### Brief
For the listing below, report all lines that hold the word "computer".

### Source data
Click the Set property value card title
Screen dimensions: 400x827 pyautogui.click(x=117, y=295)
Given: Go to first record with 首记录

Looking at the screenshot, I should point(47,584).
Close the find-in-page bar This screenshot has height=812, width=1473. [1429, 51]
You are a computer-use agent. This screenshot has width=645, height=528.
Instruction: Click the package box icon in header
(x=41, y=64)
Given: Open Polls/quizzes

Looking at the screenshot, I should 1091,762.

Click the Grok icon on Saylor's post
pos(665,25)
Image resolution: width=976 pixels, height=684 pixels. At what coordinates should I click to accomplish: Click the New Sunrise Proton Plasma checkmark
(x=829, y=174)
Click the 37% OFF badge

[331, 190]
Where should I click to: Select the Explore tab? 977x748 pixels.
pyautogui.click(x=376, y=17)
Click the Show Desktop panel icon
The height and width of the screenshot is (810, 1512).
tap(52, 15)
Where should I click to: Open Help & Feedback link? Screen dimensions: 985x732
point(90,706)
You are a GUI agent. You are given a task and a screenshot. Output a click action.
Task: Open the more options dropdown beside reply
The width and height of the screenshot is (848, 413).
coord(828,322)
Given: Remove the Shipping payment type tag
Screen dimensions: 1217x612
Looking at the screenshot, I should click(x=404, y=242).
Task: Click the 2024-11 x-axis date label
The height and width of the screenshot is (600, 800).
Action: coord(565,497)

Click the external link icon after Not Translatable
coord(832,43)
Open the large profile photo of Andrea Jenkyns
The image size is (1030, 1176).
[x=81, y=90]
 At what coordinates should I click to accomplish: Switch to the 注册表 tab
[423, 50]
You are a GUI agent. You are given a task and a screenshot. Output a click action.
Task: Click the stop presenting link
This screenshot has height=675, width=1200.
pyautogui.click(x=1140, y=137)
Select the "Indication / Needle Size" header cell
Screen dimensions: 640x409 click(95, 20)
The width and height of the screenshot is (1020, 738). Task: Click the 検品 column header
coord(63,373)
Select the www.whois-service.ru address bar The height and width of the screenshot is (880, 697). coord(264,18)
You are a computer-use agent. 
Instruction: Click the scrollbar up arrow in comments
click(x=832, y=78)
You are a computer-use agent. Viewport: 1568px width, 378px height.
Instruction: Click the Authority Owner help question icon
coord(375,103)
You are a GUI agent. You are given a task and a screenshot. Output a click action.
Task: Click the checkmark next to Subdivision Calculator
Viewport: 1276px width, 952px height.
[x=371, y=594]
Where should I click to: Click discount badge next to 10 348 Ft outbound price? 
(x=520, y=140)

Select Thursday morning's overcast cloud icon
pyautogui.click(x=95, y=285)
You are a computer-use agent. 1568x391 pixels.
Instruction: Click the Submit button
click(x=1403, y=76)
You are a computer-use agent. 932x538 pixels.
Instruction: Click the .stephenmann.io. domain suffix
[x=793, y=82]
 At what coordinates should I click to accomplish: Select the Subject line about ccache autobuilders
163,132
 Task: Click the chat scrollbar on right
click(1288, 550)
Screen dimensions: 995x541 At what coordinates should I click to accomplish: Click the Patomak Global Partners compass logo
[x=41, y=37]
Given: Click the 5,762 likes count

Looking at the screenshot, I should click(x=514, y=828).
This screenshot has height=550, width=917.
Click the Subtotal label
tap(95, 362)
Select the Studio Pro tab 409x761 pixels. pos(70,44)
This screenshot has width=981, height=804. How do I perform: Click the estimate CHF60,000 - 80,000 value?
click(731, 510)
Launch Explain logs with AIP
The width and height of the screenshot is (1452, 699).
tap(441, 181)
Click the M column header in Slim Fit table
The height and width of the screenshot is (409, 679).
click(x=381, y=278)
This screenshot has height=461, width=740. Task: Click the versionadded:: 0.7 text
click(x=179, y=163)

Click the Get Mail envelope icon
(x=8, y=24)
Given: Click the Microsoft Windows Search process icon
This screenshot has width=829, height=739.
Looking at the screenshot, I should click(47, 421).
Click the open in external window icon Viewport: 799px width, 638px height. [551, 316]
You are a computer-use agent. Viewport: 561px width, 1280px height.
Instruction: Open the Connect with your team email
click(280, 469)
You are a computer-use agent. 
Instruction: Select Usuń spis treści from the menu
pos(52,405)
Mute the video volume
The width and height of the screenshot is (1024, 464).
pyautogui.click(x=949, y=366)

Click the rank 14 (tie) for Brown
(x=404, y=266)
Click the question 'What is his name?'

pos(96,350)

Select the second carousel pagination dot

### Finished exercise
You are a computer-use agent. This screenshot has width=645, height=528.
You are a computer-use agent. 
You are a computer-use agent. Viewport: 1568px width, 378px height.
You are a computer-use agent. 1568x391 pixels.
You are a computer-use agent. 932x538 pixels.
You are a computer-use agent. Viewport: 561px width, 1280px height.
You are a computer-use agent. 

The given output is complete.